Experiencia de Mazenod:
« Del hacer humano al ser humano »

« La formación como un proceso para toda la vida » es el tema del segundo año del Trienio oblato, que nos invita a meternos en el proceso de la formación permanente. La Experiencia de Mazenod es uno de los programas propuestos para la formación permanente. El padre Andri ATMAKA, de la Provincia de Indonesia, y el padre John MALAZDREWICH, de la Provincia Lacombe, participaron hace poco de la Experiencia de Mazenod, que terminó con unos Ejercicios de tres semanas en Lourdes. Compartimos aquí sus maravillosos testimonios sobre la Experiencia que han vivido.

Padre Andri Atmaka

Padre Andri Atmaka

Vivo como una bendición el hecho de haber participado en la Experiencia de Mazenod del 5 de septiembre al 6 de noviembre de 2014. La considero como un momento de gracia en mi vida de Misionero Oblato y de sacerdote. Después de 19 años de sacerdocio, sentía que mi energía iba mermando poco a poco. Cumplía con mi ministerio, pero notaba sequedad y una sensación de hastío y vacío en mi vida.

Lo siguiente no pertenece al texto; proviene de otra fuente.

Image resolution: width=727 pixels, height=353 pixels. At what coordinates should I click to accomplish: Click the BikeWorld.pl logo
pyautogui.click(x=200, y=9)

Me esforzaba por revitalizar mi espíritu y mi celo, pero había perdido el entusiasmo, sabía que necesitaba un corte. Necesitaba una nueva inspiración en mi corazón, anhelaba las motivaciones de mi juventud cuando era joven sacerdote y joven Oblato.
Doy gracias a Dios por haber tenido la suerte de participar, en el momento oportuno, en la Experiencia de Mazenod. Con 14 Oblatos más de distintos países, me adentré en ese viaje de dos meses. Mi motivación era la apertura. Me abrí y me hice disponible para recibir a todos mis hermanos oblatos, así como a lo que se nos iba a proponer; me abrí a todas las experiencias que me iba a tocar vivir.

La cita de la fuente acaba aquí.